Figure 1. Characterization of sickle cell iPS clones I and II.

A. Phase contrast image of iPS clone I grown on feeder cells and immunofluorescence staining images of feeder-free cultures.

B. SKY-FISH analysis of a representative normal diploid metaphase spread of iPS clone I.

C. Telomerase activity assay: Fibroblasts show no telomerase activity as in the negative control (NP40); conversely iPS clones I and II show a pattern similar to the one observed in H9 ES cells (positive control).

D. RT-PCR analysis of pluripotency-associated genes in patient parental fibroblasts, iPS clones I and II, and H9 ES cells.

E. H&E staining of teratoma derived from iPS clone I showing tissues representative of all three germ layers.

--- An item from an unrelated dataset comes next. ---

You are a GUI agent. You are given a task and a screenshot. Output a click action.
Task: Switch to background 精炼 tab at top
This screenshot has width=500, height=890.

F. Southern Blot analysis using a c-myc probe showing the number of STEMCCA cassette integrations in parental iPS clones I and II and four derivative clones transfected with Cre recombinase. Clones I and II show 3 and 2 integrations, respectively, while clones transfected with Cre recombinase (IΔ26, IΔ28, IΔ55, and IΔ60) show no integrations, similar to what is observed in uninfected fibroblasts.

Abbreviations: Fib.: Fibroblasts from sickle cell anemia patient 1; I: iPS clone I; II: iPS clone II; NP40: negative control for telomerase activity.